Taking its name from a 1952 exploitation film featuring the conjoined Hilton twins, thus giving it another metatextual layer, Chained for Life is the latest in a long line of films about filmmaking. After a Pauline Kael quote about the beauty of actors, the film even begins with a film-within-a-film: echoing Georges Franju’s Eyes without a Face (1960), doctors perform a facial skin graft. A gun discharges somewhere, and the illusion of the scene transitions to the crew involved in actually making it. There will be many more breaks, more alternations between the layers of reality when Chained for Life ends. In fact, a few of the principle characters in the German director’s film will borrow film equipment and shoot their own narratives that are a stark contrast to the bordering-on-exploitative one currently being made. One, for instance, reverses social dynamics by envisioning a “normal-looking” actor as disabled and vice versa.

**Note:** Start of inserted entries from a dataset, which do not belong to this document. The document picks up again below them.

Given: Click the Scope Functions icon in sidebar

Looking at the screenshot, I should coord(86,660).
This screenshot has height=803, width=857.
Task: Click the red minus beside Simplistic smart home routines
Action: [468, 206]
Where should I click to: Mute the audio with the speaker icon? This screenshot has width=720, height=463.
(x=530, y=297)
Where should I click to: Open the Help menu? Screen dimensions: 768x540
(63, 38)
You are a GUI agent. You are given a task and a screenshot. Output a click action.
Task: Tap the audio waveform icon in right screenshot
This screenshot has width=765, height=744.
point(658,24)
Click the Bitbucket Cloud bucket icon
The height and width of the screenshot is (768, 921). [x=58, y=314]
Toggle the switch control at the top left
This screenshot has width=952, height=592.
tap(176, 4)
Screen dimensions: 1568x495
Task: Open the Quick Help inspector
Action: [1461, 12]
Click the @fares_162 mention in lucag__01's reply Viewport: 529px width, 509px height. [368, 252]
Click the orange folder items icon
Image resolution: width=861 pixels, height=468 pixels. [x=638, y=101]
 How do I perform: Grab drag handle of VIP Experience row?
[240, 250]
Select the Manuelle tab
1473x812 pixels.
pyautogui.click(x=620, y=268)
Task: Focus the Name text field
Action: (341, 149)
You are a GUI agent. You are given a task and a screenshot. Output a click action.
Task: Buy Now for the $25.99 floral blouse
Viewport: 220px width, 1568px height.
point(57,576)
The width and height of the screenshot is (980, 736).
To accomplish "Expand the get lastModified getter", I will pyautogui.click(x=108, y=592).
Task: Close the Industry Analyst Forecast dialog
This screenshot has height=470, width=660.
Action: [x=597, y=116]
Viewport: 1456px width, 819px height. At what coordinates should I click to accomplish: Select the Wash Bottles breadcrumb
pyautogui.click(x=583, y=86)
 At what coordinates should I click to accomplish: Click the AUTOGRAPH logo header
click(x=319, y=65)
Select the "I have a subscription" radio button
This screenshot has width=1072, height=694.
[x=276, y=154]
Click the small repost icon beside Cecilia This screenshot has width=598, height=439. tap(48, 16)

Shooting on Super 16mm, cinematographer Adam J. Minnick (Joel Potrykus’ go-to DP) gives the film an earthy, yellow hue; each shot has a hint of grainy haze. Minnick and Schimberg use traveling and panning shots that scour spaces filled with people, and that pick up points of interest and activity amidst the microcosm of the film set. Chained for Life recalls Robert Altman and his ensemble films, especially in the way that the intricate sound mixing and design reveals snatches of dialogue here and there: a grip and gaffer always in the middle of a heated discussion about movies; an attractive, narcissistic supporting player talking to anyone who will listen; the director fussing over the minutiae of his movie.
Although a little shapeless, with the narrative lagging at times, thereby softening its impact, Chained for Life is a fine sophomore feature. It demonstrates that Schimberg can work in a different visual idiom and genre, while still crafting ensemble narratives and sustaining a mood — the telltale signs of his aesthetic given the two feature films that he’s made. In a borough of New York teeming with independent and micro-budget filmmakers, Aaron Schimberg is one of the handful to keep an eye out for with every new work that he makes.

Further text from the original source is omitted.